Olası hasta kitlesi: Sağlık Bakanlığı tarafından yapılan bir araştırmaya göre Türkiye’de kadınların %41,5, erkelerin de %21,2 kadarı obez sınıfına giriyor.

BAĞIMLILIK AŞISI

Bağımlılığa karşı aşı geliştirme yönündeki çalışmalar 1970’lerde başlamış olmakla birlikte, halen klinik deney aşamasında olan aşıların temelini 1990’ların ortalarından bugüne dek uzanan yeni araştırmalar oluşturuyor.
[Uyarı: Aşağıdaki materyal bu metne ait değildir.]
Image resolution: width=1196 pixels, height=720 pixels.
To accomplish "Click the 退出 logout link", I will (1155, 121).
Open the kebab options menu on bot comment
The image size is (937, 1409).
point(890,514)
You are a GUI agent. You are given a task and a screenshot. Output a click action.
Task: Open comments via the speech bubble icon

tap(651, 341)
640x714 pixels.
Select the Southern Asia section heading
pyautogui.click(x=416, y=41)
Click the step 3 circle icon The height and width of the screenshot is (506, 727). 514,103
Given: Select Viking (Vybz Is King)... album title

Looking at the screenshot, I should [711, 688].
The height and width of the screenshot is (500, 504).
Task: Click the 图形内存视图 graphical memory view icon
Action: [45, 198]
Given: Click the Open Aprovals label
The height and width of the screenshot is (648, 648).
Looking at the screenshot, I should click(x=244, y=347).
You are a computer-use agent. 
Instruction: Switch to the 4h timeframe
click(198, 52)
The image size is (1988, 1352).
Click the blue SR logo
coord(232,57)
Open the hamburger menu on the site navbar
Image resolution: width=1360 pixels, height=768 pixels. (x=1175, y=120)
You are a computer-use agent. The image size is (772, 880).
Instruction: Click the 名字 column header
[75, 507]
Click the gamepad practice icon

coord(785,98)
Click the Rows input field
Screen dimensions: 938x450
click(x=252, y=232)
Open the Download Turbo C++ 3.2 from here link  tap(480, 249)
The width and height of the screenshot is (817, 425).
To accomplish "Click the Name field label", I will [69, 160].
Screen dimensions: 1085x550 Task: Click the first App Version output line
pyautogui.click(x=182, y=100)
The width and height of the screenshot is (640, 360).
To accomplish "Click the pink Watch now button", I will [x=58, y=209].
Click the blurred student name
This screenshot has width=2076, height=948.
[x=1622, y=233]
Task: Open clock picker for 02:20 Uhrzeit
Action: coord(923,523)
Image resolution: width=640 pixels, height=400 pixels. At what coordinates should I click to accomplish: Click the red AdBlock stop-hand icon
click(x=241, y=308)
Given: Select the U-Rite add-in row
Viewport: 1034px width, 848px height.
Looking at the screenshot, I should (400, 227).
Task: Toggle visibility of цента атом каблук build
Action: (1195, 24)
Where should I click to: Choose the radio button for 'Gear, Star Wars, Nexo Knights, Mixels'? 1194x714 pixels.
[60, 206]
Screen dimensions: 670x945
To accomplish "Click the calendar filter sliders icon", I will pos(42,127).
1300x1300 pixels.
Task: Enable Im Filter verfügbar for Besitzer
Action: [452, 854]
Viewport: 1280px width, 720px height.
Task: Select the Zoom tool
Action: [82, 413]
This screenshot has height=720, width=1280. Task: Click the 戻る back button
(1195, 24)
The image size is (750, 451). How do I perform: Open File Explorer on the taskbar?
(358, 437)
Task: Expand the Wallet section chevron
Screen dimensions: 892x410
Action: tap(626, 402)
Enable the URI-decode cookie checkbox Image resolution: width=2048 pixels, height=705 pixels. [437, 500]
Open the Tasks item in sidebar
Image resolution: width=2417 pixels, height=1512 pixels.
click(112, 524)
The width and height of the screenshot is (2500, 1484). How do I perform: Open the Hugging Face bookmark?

O dönemde ImmuLogic İlaç Şirketi’nde bağışıklık uzmanı olan Barbara Fox bir kokain aşısının geliştirilmesine katkıda bulundu.

Laboratuvar hayvanlarında bağışıklık sistemini devinime geçirerek özel olarak üretilmiş antikorların kokain moleküllerine ilişmelerini sağlayan bu aşı Baylor Tıp Fakültesi psikiyatri uzmanlarından Thomas Kosten tarafından da desteklenip onaylandı. Kosten’in yarısına aşıyı uyguladığı 115 kokain bağımlısı ile ilgili 2009 tarihli araştırmasının sonuçları aşı olanların %38’inde güçlü bir antikor tepkisi oluştuğunu ortaya koydu. Aşıdan sonraki iki ile dört aylık süre içinde yapılan incelemelerde bu hastaların %45’inin kokainden arındıkları görüldü.

Kosten metaamfetaminler ve uyuşturuculara karşı etkili aşıların da geliştirilmesine çalışıyor. ABD Ulusal Uyuşturucu Bağımlılığı Enstitüsü’nün (NIDA) desteğiyle sigaraya karşı geliştirilen NicVAX adlı aşının klinik deneyleri yapımcısı Nabi Biopharmaceuticals şirketinin denetiminde sürdürülüyor.

Bu aşıların ne kadar süreyle etkili olacakları ve bağımlıların başka uyuşturuculara yönelmelerini önleyip önlemeyecekleri konusunda kesin bir yargıda bulunmak için vakit henüz çok erken. Bu yöndeki girişimleri olabildiğince destekleyen NIDA şimdilerde eroine karşı etkili bir aşının geliştirilmesine çalışıyor.

Olası hasta kitlesi: Türkiye’de yaklaşık 17 milyon kişinin sigara içtiği, kokain kullanımının diğer Avrupa ülkelerine kıyasla çok düşük olduğu belirtiliyor.